Null/NaN handling
TL;DR
All dataframe tools, except for those which piggy-back off of pandas, make a clear distinction between NaN and null values.
Tip
We recommend only handling null values in applications and leaving NaN values as an edge case resulting from users having performed undefined mathematical operations.
What's the difference?
Most data tools except pandas make a clear distinction between:
- Null values, representing missing data.
- NaN values, resulting from "illegal" mathematical operations like
0/0
.
In Narwhals, this is reflected in separate methods for Null/NaN values:
Operation | Null | NaN |
---|---|---|
is | Expr.is_null |
Expr.is_nan |
fill | Expr.fill_null |
Expr.fill_nan |
drop | Expr.drop_nulls |
Not yet implemented (See discussion)polars.Expr.drop_nans |
count | Expr.null_count |
No upstream equivalent |
In pandas however the concepts are muddied, as different sentinel values represent missing depending on the data type.
Check how different tools distinguish them (or don't) in the following example:
import narwhals as nw
import numpy as np
from narwhals.typing import IntoFrameT
data = {"a": [1.0, 0.0, None]}
def check_null_behavior(df: IntoFrameT) -> IntoFrameT:
return (
nw.from_native(df)
.with_columns(a=nw.col("a") / nw.col("a"))
.with_columns(
a_is_null=nw.col("a").is_null(),
a_is_nan=nw.col("a").is_nan(),
)
).to_native()
import pandas as pd
df = pd.DataFrame(data)
print(check_null_behavior(df))
a a_is_null a_is_nan
0 1.0 False False
1 NaN True True
2 NaN True True
import pandas as pd
df = pd.DataFrame(data).convert_dtypes(dtype_backend="pyarrow")
print(check_null_behavior(df))
a a_is_null a_is_nan
0 1.0 False False
1 NaN False True
2 <NA> True <NA>
import polars as pl
df = pl.DataFrame(data)
print(check_null_behavior(df))
shape: (3, 3)
┌──────┬───────────┬──────────┐
│ a ┆ a_is_null ┆ a_is_nan │
│ --- ┆ --- ┆ --- │
│ f64 ┆ bool ┆ bool │
╞══════╪═══════════╪══════════╡
│ 1.0 ┆ false ┆ false │
│ NaN ┆ false ┆ true │
│ null ┆ true ┆ null │
└──────┴───────────┴──────────┘
import pyarrow as pa
df = pa.table(data)
print(check_null_behavior(df))
pyarrow.Table
a: double
a_is_null: bool
a_is_nan: bool
----
a: [[1,nan,null]]
a_is_null: [[false,false,true]]
a_is_nan: [[false,true,null]]
Notice how the classic pandas dtypes make no distinction between the concepts, whereas the other libraries do.

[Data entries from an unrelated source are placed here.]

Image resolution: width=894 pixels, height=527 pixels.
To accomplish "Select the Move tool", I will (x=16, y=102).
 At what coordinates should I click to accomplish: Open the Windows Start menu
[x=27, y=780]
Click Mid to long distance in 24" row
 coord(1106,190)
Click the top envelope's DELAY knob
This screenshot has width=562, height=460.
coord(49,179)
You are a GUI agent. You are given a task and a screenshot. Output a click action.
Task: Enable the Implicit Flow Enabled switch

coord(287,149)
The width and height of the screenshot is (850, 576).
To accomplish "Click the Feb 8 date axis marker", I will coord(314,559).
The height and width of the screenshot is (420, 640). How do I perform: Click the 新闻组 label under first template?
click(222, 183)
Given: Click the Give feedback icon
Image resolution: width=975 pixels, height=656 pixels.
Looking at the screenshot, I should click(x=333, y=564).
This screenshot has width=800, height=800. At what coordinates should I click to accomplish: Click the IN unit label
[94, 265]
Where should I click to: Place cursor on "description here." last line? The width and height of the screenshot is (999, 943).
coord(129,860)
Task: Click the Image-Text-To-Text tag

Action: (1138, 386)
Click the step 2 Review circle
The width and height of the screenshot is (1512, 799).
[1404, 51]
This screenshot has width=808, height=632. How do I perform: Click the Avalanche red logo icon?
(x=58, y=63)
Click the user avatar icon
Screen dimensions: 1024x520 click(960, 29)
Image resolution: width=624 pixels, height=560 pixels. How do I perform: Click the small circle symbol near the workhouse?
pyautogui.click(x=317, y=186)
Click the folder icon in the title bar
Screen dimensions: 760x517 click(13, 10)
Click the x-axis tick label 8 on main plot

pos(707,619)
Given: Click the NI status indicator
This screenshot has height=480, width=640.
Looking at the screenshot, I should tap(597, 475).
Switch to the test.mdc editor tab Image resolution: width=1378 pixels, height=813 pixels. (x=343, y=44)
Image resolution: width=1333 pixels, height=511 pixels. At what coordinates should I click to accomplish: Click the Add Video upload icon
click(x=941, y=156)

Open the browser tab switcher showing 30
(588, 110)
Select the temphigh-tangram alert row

Note however that discussion on what PyArrow-backed pandas dataframe should do is ongoing.
NaN comparisons
According to the IEEE-754 standard, NaN should compare as not equal to itself, and cannot be compared with other floating point numbers. Python and PyArrow follow these rules:
import pyarrow as pa
import pyarrow.compute as pc
print("Python result:")
print(float("nan") == float("nan"), 0.0 == 0.0)
print()
print("PyArrow result:")
arr = pa.array([float("nan"), 0.0])
print(pc.equal(arr, arr))
Python result:
False True
PyArrow result:
[
false,
true
]
Polars and DuckDB, however, don't follow this rule, and treat NaN as equal to itself.
import polars as pl
import duckdb
print("Polars result")
df = pl.DataFrame({"a": [float("nan"), 0.0]})
print(df.with_columns(a_equals_a=pl.col("a") == pl.col("a")))
print()
print("DuckDB result")
print(duckdb.sql("from df select a, a == a as a_equals_a"))
Polars result
shape: (2, 2)
┌─────┬────────────┐
│ a ┆ a_equals_a │
│ --- ┆ --- │
│ f64 ┆ bool │
╞═════╪════════════╡
│ NaN ┆ true │
│ 0.0 ┆ true │
└─────┴────────────┘
DuckDB result
┌────────┬────────────┐
│ a │ a_equals_a │
│ double │ boolean │
├────────┼────────────┤
│ nan │ true │
│ 0.0 │ true │
└────────┴────────────┘
Furthermore, Polars excludes NaN values in max
whereas DuckDB treats them as larger than any other floating-point value.
For all these reasons it bears reiterating that our recommendation is to only handle null values in applications, and leave NaN values as an edge case resulting from users having performed undefined mathematical operations.